AWS IAM Roles vs Resource-Based Policies
AWS allows granting cross-account access to AWS resources, which can be done using IAM Roles or Resource-Based Policies.
IAM Roles
- Roles can be created to act as a proxy to allow users or services to access resources.
- Roles support
- trust policy which helps determine who can access the resources and
- permission policy which helps to determine what they can access.
- Users who assume a role temporarily give up their own permissions and instead take on the permissions of the role. The original user permissions are restored when the user exits or stops using the role.
- Roles can be used to provide access to almost all the AWS resources.
- Permissions provided to the User through the Role can be further restricted per user by passing an optional policy to the STS request.
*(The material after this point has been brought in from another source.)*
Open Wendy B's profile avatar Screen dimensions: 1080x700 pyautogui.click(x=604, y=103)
This policy cannot be used to elevate privileges beyond what the assumed role is allowed to access
Resource-based Policies
- Resource-based policy allows you to attach a policy directly to the resource you want to share, instead of using a role as a proxy.
- Resource-based policy specifies the Principal, in the form of a list of AWS account ID numbers, can access that resource and what they can access.
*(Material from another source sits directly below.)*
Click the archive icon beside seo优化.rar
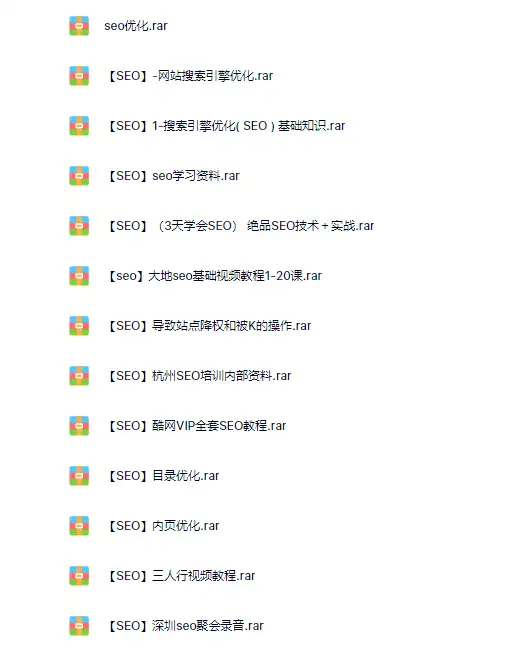Image resolution: width=531 pixels, height=653 pixels. click(x=79, y=26)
- Using cross-account access with a resource-based policy, the User still works in the trusted account and does not have to give up their permissions in place of the role permissions.
- Users can work on the resources from both accounts at the same time and this can be useful for scenarios e.g. copying objects from one bucket to the other bucket in a different AWS account.
- Resources that you want to share are limited to resources that support resource-based policies
- S3 allows you to define Bucket policy to grant access to the bucket and the objects
- Simple Notification Service (SNS)
- Simple Queue Service (SQS)
- Glacier Vaults
- OpsWorks stacks
- Lambda functions
- Resource-based policies need the trusted account to create users with permissions to be able to access the resources from the trusted account.
- Only permissions equivalent to, or less than, the permissions granted to your account by the resource owning account can be delegated.
AWS Certification Exam Practice Questions
- Questions are collected from Internet and the answers are marked as per my knowledge and understanding (which might differ with yours).
- AWS services are updated everyday and both the answers and questions might be outdated soon, so research accordingly.
- AWS exam questions are not updated to keep up the pace with AWS updates, so even if the underlying feature has changed the question might not be updated
- Open to further feedback, discussion and correction.
- What are the two permission types used by AWS?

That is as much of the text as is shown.